Rarement les victimes potentielles d’une cyberattaque auront réagi si rapidement. Le 2 mars, Microsoft a révélé l’existence d’une chaîne de quatre vulnérabilités dans Exchange, un logiciel utilisé par des centaines de milliers d’organisations pour gérer leurs emails et leurs plannings. Ces failles permettent de lancer une cyberattaque nommée ProxyLogon, que les hackers utiliseront pour générer une interface appelée « web shell » et manipuler le gestionnaire d’email à leur guise.
En même temps que son avertissement, Microsoft a publié un patch, une mise à jour destinée à colmater les quatre failles d’Exchange. Ce faisant, il a lancé un contre-la-montre entre les responsables des serveurs vulnérables, et les attaquants qui voulaient trouver un moyen rapide d’exploiter cette nouvelle faille. Cette course tourne le plus souvent à l’avantage des malfaiteurs, mais cette fois, les défenseurs peuvent se féliciter.
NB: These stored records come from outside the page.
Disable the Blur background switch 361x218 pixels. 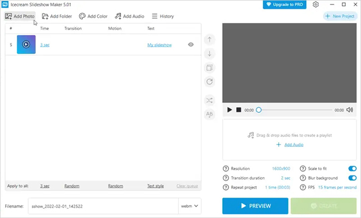tap(352, 178)
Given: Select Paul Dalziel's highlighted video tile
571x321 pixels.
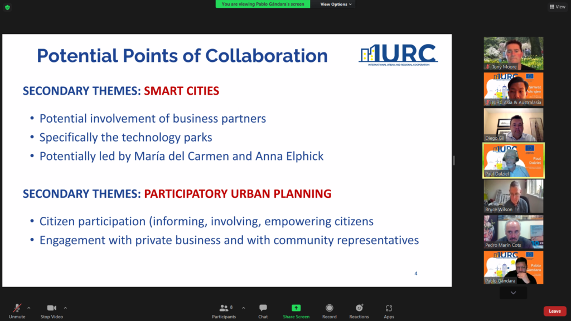Looking at the screenshot, I should 513,161.
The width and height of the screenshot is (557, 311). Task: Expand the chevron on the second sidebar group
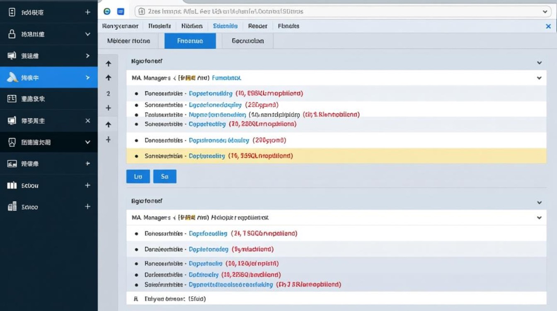point(87,34)
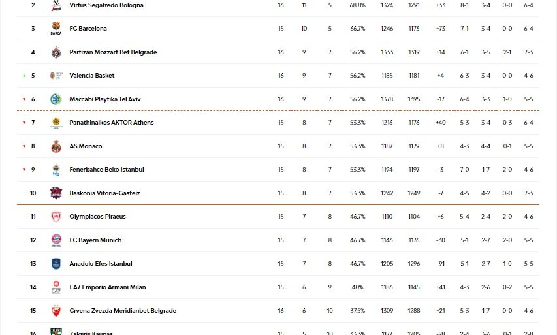Viewport: 557px width, 335px height.
Task: Open the EA7 Emporio Armani Milan link
Action: [x=107, y=287]
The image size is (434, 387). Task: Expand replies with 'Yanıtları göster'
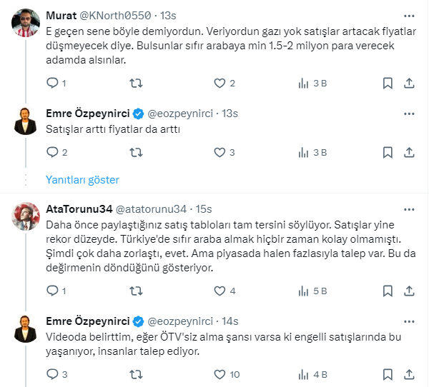click(x=82, y=180)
Le 23 mars, trois semaines après son annonce, Microsoft a tiré un bilan exceptionnel : 92 % des 400 000 serveurs vulnérables ont été patchés, ou ont au moins déployé une rustine temporaire, mais efficace. Ce sont autant de serveurs désormais imperméables à ProxyLogon, et il ne reste plus « que » 30 000 serveurs vulnérables à l’attaque.
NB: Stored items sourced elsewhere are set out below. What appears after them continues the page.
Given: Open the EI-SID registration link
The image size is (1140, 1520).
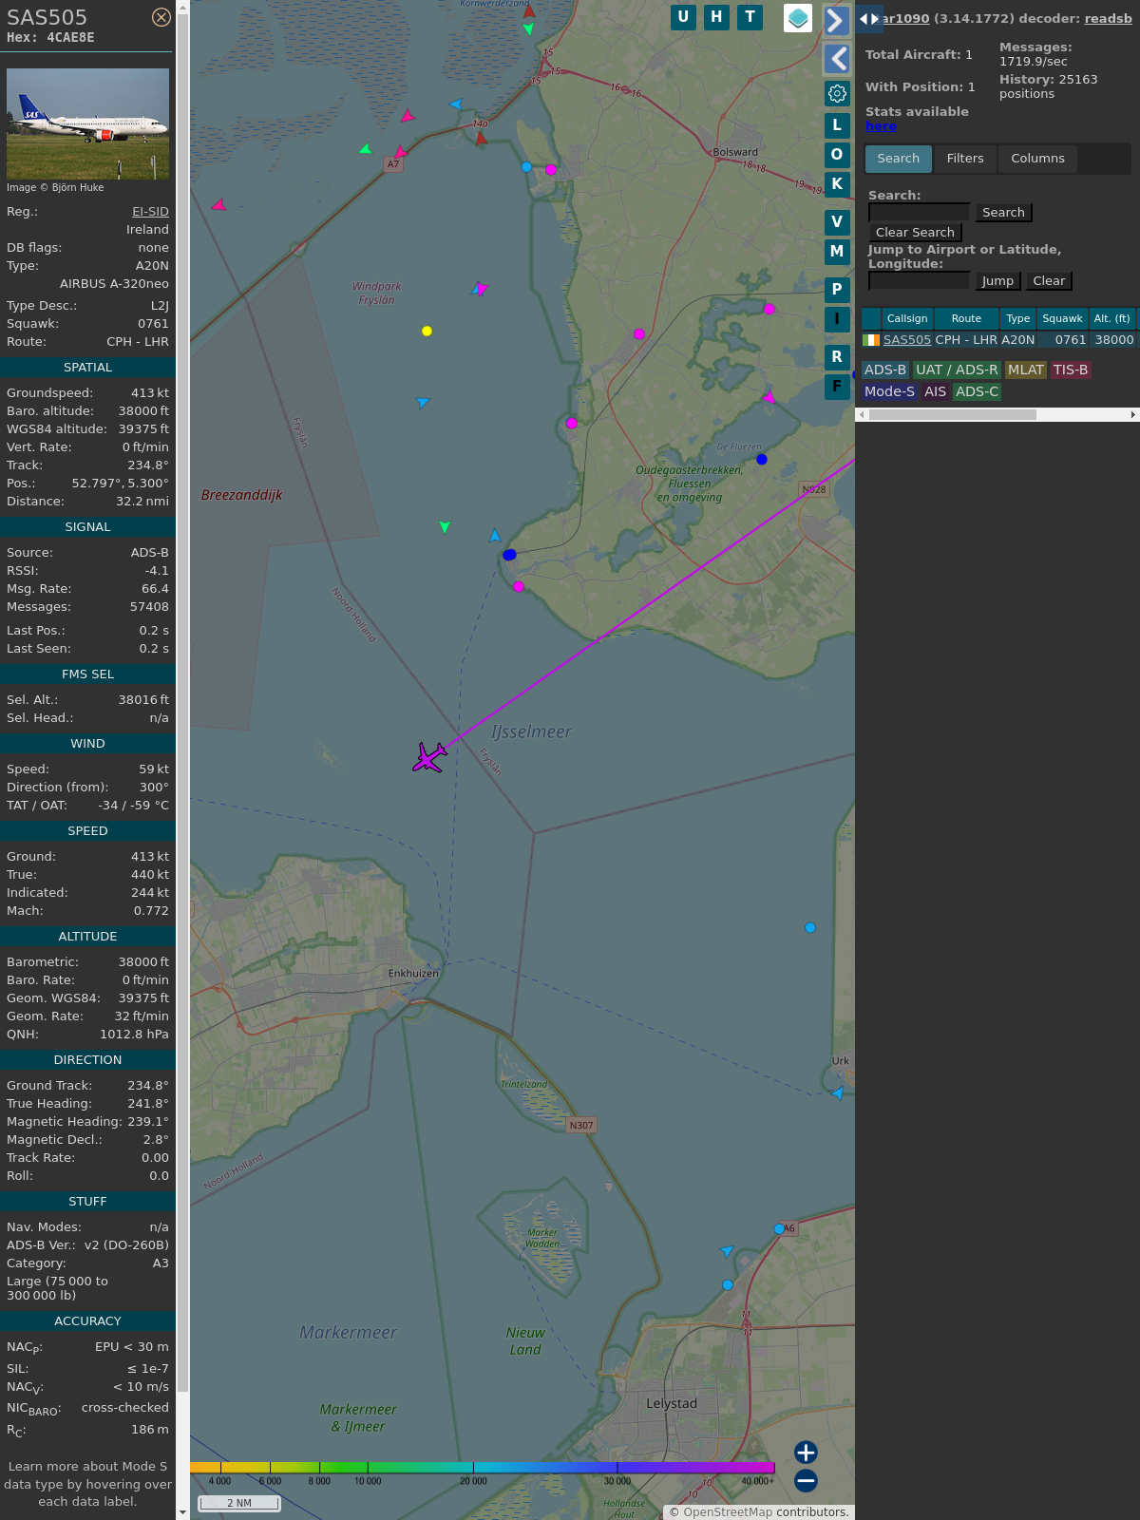Looking at the screenshot, I should [150, 212].
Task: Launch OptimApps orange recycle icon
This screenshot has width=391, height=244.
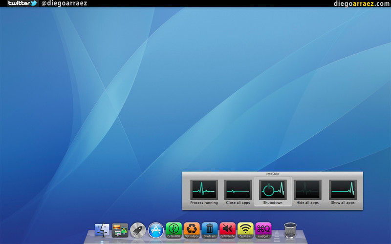Action: tap(191, 229)
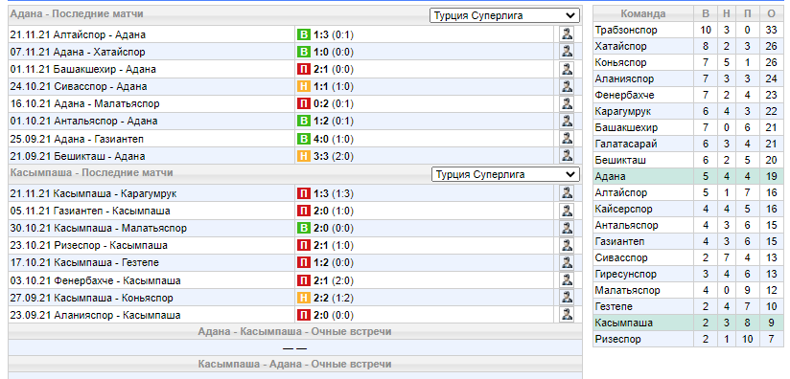This screenshot has width=790, height=379.
Task: Select the highlighted Адана standings row
Action: (688, 176)
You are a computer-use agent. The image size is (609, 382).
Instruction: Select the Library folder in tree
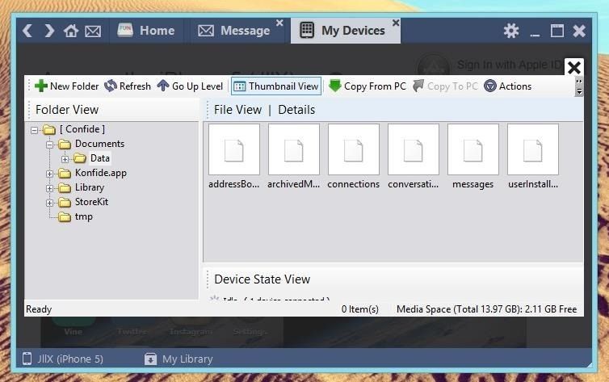click(x=89, y=187)
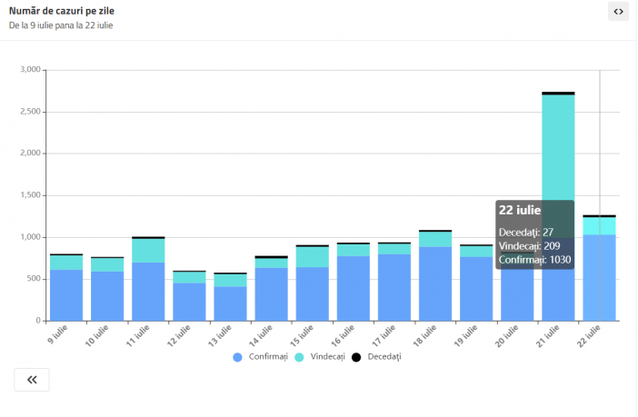Click the blue Confirmați bar for 18 iulie
Viewport: 638px width, 417px height.
click(435, 283)
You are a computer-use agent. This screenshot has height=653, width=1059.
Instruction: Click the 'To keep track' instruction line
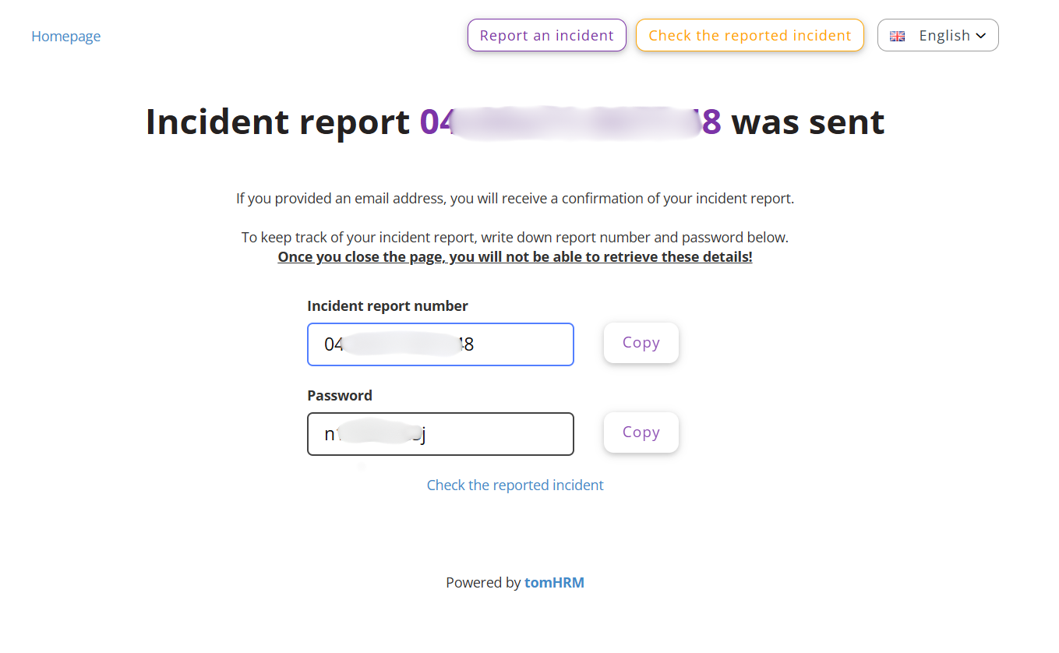coord(515,238)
The Record Media note que la Maison-Blanche, par le biais de la conseillère Anne Neuberger déjà en charge du dossier SolarWinds, s’attribue une large part de responsabilité dans cette réussite. L’administration Biden aurait mis la pression sur Microsoft pour réduire au maximum le nombre de serveurs vulnérables.
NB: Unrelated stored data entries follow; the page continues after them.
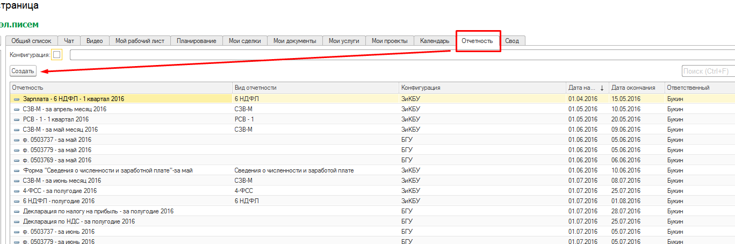Switch to the Календарь tab
This screenshot has height=244, width=735.
point(434,41)
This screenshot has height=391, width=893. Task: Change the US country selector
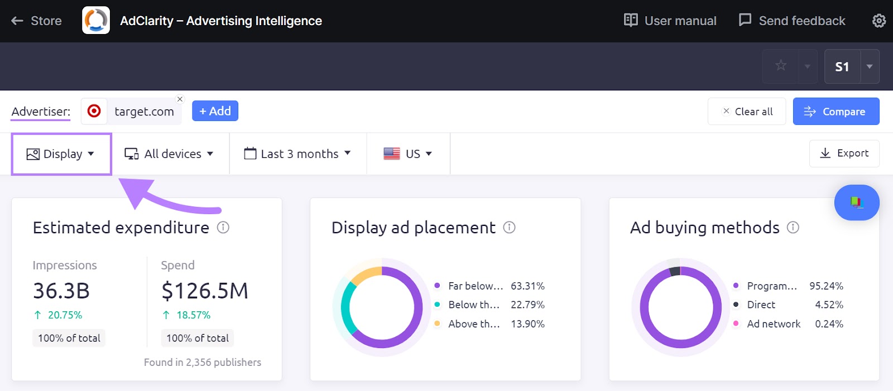(x=408, y=154)
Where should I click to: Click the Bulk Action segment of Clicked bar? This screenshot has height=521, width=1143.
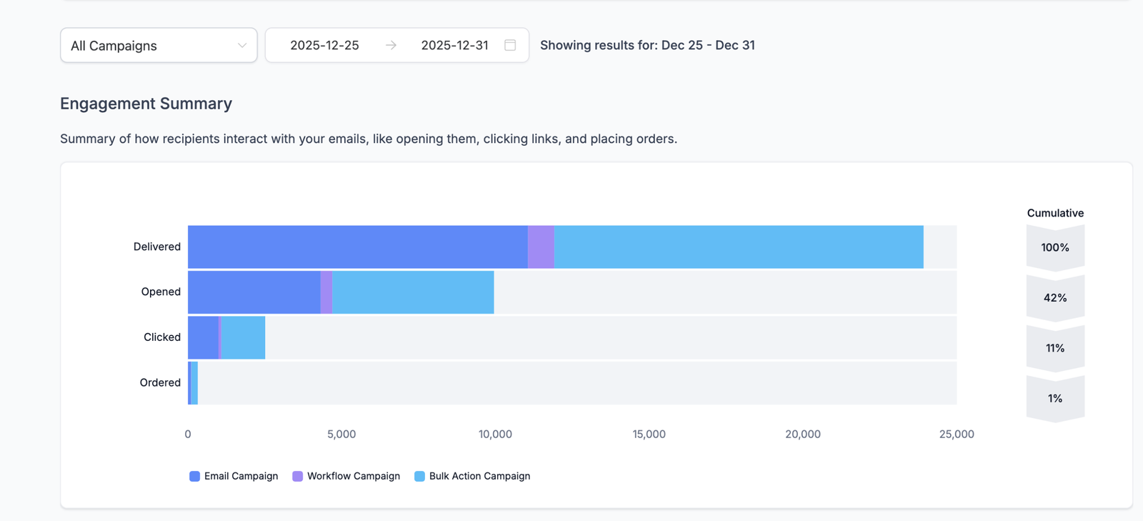pos(243,337)
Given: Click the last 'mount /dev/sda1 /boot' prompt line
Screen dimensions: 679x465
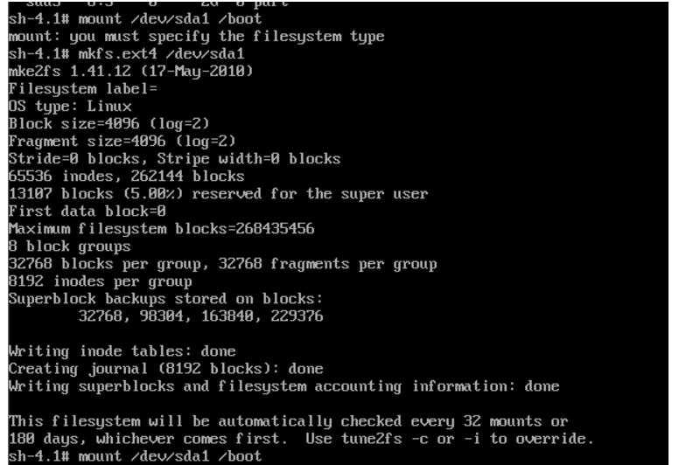Looking at the screenshot, I should (x=135, y=456).
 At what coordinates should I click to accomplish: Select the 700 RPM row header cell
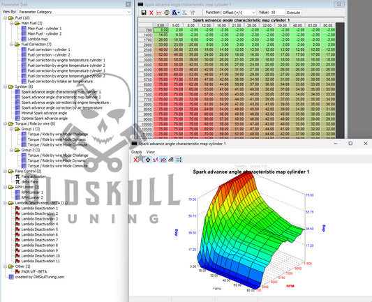(145, 30)
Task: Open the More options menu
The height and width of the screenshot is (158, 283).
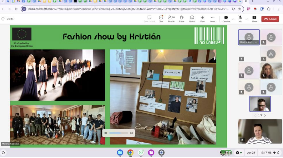Action: [213, 19]
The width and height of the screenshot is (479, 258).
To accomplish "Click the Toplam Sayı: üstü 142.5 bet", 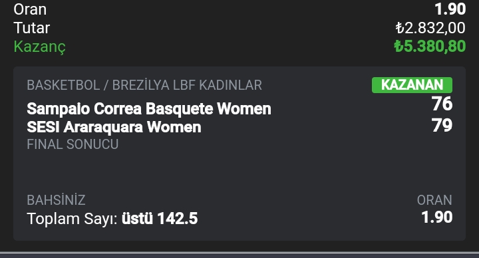I will click(x=112, y=219).
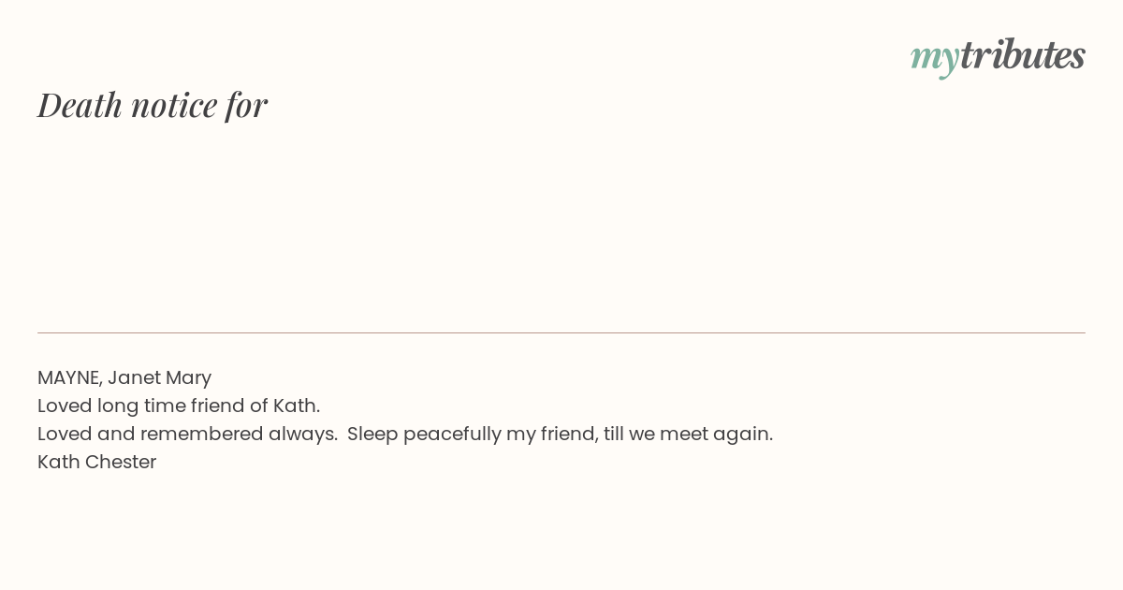Click the phrase "Loved and remembered always."
This screenshot has width=1123, height=590.
(x=187, y=434)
92 % de serveurs protégés après seulement 3 semaines
Pour comprendre ce nombre exceptionnel, il faut avoir en tête que déployer un patch sur un réseau informatique de taille conséquente n’est pas aussi simple que de lancer une mise à jour sur son PC. Il faut une certaine organisation, et certaines compétences en interne, qu’il manque parfois aux petites organisations.
Afin de combler ce manque, Microsoft a publié un outil capable d’agir comme rustine contre ProxyLogon, en attendant un déploiement du patch. Cet outil est utilisable sans compétences en informatique, et exécutable en quelques clics. Et en plus, il détecte et nettoie les éventuels dégâts causés par des malfaiteurs qui auraient déjà exploité la faille. Le géant de l’informatique est même allé plus loin et a intégré des protections contre la cyberattaque aux mises à jour automatiques de son antivirus Microsoft Defender.
À titre de comparaison, The Record Media rappelle qu’un autre bug critique de Microsoft Exchange (CVE-2020-0688), découvert en février 2020, n’était patché que sur 39 % des serveurs vulnérables 6 mois plus tard. Autre exemple, sur une attaque plus grand public : 1,7 million d’appareils étaient encore vulnérables au terrible WannaCry, deux ans après la publication de correctifs pour s’en protéger.
Une réaction exceptionnellement rapide, mais trop lente
Plus généralement, les cybercriminels, à commencer par les redoutés gangs rançongiciels, exploitent des failles connues dans leurs cyberattaques. Concrètement, les hackers analysent les versions des logiciels utilisés par leurs cibles, et si un d’entre eux n’est pas à jour, ils cherchent quelles vulnérabilités connues ils pourront exploiter. Ils n’ont plus qu’à télécharger gratuitement ou acheter des outils déjà éprouvés pour exploiter ces failles, et s’introduire chez leurs victimes. Il est très rare qu’ils aient connaissance d’une « zero day », une de ces failles inconnues de l’éditeur du logiciel.
Malgré le bilan positif de la réaction contre ProxyLogon, plusieurs organisations ont profité de la fuite pendant plusieurs jours : pas moins de dix APT, ces groupes de hackers à la solde d’États, deux gangs rançongiciels, et des organisations de cryptominining. Autrement dit, en plus des mesures de préventions, certaines organisations devront aussi faire du nettoyage à la recherche de traces laissées par d’éventuels intrus.